--- start Extract ---

Accounting for different sampling areas over different years [message #3783] |
Tue, 10 February 2015 23:57 |
UAB_user
Messages: 21 Registered: September 2014 Location: Alabama
|
Member |
|
|
Hello,
I am using the Nepal DHS to look at factors affecting migration across the 01, 06, and 11 survey years.
I have de-normalized the weights for each year according to Ruilin's suggestions, but do I have to somehow account for the different sampling areas for each year. Would it be ok to merge all three years and use the cluster (V001) and strata (V023) variables in my analysis and assume the areas are the same for each survey round?
If I do have to adjust them, how do you recommend I go about doing so?
Thank you
Derek
|
|
|
|
|
|
|
Re: Accounting for different sampling areas over different years [message #4202 is a reply to message #3825] |
Thu, 16 April 2015 13:08 |
mmr-UMICH
Messages: 21 Registered: February 2015 Location: A2, MI
|
Member |
|
|
Strata are consistent across surveys for a country indicates that the codes/values of strata variable (after combining region and residence variables) are the same across the survey waves (e.g, 2001, 2006, 2011). If country has 5 regions and urban/rural, so there are 10 strata codes (say, 1 to 10) for each survey year. My understanding is that in pooled data set the number of strata is still to be 10. Because the stratification was the same but the sampling of clusters within stratum was different for each survey year, so cluster codes must be the different for identical strata across the survey waves. If we treat strata codes different across the surveys, the variance estimation is not only affected but also the degrees of freedom, confidence intervals, and p-value calculations.
|
|
|
Re: Accounting for different sampling areas over different years [message #4203 is a reply to message #4202] |
Thu, 16 April 2015 16:05 |
Reduced-For(u)m
Messages: 292 Registered: March 2013
|
Senior Member |
|
|
My intuition is that you would want to use different strata too - the idea being that the stratification was done separately by survey round, even if they overlap - but I think this is probably, if not an open question in the survey analysis literature, at least sufficiently esoteric that there is no agreed-upon course of action. That said, I do have two points I'm more sure about:
1 - you say "If we treat strata codes different across the surveys, the variance estimation is not only affected but also the degrees of freedom, confidence intervals, and p-value calculations." But variance estimation will always affect CIs and P-values, and the effect of the loss of DF should not affect critical values, given the large number.
2 - depending on your variables of interest and how those are constructed, you might want to use a standard error estimator that accounts for more robust correlations than those you would use if you were just looking at a single, individual-level covariate from one survey. Error terms are likely correlated across time within region (worse if you are using aggregated or constructed variables on the right hand side of your regression) and the standard DHS method won't account for this, but clustering by spatial region across survey rounds would.
|
|
|

--- end Extract ---

Challenge: In the forum thread above, how many strata codes does a country with 5 regions and an urban/rural split have for each survey year?

--- start Material provided ---

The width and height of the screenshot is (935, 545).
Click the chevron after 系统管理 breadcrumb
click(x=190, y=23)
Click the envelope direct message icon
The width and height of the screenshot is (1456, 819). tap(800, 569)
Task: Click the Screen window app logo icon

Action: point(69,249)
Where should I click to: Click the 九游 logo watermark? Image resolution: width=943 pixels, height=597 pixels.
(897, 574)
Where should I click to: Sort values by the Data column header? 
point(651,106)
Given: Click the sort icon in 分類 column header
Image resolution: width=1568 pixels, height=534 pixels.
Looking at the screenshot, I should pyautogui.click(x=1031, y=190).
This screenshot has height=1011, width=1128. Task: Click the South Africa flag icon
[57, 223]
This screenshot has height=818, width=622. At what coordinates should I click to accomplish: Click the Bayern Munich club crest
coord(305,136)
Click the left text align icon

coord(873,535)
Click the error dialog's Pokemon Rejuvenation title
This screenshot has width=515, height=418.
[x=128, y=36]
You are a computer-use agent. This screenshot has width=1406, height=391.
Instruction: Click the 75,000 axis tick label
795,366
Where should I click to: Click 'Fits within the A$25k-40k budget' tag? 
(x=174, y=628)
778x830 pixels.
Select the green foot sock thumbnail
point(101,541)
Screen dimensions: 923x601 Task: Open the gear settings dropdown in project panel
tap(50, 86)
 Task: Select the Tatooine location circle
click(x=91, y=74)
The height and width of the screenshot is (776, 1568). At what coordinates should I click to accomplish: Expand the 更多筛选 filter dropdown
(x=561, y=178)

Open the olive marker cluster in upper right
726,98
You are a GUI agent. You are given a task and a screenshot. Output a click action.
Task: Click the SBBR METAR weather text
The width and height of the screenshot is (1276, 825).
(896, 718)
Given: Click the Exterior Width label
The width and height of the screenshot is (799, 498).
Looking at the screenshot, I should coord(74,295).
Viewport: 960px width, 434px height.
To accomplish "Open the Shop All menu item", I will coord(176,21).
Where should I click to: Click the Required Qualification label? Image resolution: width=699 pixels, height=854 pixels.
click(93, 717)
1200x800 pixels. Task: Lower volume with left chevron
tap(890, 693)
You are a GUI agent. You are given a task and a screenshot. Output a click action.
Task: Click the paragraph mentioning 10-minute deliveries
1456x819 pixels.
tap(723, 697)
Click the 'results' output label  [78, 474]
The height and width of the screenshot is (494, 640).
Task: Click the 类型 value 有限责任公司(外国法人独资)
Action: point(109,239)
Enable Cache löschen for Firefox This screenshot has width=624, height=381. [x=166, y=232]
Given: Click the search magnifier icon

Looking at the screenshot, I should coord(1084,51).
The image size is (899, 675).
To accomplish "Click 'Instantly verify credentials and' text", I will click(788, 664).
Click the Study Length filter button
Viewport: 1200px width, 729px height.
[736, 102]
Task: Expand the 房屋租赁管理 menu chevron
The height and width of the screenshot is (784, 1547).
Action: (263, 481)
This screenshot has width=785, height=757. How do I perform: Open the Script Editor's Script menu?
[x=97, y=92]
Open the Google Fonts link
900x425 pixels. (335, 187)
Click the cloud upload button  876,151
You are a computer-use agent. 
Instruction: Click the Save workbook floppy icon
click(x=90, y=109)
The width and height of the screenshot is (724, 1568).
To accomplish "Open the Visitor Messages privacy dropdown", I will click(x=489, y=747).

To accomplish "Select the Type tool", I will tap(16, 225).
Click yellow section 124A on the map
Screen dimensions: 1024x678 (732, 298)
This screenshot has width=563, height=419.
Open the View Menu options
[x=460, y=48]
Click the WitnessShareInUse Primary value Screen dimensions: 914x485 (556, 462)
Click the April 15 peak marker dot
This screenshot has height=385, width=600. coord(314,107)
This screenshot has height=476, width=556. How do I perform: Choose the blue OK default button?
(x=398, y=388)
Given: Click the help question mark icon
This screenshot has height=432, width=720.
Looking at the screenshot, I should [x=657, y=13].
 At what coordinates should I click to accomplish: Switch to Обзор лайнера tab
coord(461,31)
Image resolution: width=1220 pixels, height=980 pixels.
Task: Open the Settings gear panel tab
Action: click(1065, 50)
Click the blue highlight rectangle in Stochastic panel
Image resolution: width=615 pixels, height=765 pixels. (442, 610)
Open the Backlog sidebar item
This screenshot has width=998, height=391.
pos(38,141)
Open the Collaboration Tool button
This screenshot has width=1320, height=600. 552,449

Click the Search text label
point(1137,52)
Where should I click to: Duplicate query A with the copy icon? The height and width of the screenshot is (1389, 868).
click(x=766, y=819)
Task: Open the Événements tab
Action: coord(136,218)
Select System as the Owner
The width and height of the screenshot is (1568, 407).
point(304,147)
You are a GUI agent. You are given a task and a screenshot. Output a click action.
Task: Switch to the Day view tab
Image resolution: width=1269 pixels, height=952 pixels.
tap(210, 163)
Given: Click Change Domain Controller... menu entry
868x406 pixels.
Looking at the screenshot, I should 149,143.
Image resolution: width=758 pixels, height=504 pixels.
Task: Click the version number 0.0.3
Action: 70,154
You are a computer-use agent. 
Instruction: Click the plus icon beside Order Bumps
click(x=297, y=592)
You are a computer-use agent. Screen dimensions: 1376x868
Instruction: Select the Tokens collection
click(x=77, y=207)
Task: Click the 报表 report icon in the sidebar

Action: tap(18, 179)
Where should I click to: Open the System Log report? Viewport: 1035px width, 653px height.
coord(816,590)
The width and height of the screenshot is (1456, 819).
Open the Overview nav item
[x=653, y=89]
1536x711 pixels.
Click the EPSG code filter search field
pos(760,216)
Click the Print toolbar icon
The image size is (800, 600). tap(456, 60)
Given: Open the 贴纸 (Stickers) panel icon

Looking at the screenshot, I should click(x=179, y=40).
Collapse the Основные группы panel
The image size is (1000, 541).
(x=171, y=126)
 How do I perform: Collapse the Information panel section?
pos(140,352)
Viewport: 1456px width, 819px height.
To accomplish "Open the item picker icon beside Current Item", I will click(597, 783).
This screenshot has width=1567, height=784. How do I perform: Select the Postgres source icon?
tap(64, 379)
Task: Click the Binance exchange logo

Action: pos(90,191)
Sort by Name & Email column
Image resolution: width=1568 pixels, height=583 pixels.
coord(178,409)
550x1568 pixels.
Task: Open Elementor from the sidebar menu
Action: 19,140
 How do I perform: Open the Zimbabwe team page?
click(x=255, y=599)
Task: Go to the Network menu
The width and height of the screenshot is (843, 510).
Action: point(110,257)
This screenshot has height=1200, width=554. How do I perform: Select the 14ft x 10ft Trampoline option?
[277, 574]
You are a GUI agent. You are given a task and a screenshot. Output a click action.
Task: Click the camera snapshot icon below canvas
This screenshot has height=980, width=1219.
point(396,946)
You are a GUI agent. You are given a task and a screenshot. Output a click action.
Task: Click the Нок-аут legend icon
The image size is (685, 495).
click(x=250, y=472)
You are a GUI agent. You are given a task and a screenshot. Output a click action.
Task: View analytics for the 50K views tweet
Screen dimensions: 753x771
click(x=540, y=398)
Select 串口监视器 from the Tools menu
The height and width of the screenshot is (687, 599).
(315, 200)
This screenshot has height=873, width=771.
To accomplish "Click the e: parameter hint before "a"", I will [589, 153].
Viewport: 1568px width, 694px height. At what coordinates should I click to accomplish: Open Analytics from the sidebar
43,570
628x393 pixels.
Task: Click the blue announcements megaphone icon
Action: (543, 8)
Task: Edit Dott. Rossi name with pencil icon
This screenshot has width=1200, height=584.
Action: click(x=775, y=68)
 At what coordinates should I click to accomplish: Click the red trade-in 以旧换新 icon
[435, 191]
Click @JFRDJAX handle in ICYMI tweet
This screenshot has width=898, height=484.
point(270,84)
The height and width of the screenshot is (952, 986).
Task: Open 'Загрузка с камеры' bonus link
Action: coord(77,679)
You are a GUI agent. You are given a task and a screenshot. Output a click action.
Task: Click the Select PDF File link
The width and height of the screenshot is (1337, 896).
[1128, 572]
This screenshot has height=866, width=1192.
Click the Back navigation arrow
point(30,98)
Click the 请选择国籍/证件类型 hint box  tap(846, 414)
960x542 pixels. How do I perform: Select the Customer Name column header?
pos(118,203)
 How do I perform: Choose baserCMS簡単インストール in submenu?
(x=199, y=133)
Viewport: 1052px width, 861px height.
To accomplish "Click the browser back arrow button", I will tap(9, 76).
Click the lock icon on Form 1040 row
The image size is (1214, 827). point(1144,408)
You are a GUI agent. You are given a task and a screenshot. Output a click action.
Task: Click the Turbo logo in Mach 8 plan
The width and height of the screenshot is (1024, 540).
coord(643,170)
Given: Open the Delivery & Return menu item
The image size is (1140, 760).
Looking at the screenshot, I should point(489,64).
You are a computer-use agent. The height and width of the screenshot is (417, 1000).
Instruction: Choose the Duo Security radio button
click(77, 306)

--- end Material provided ---

Response for this exercise: 10 strata codes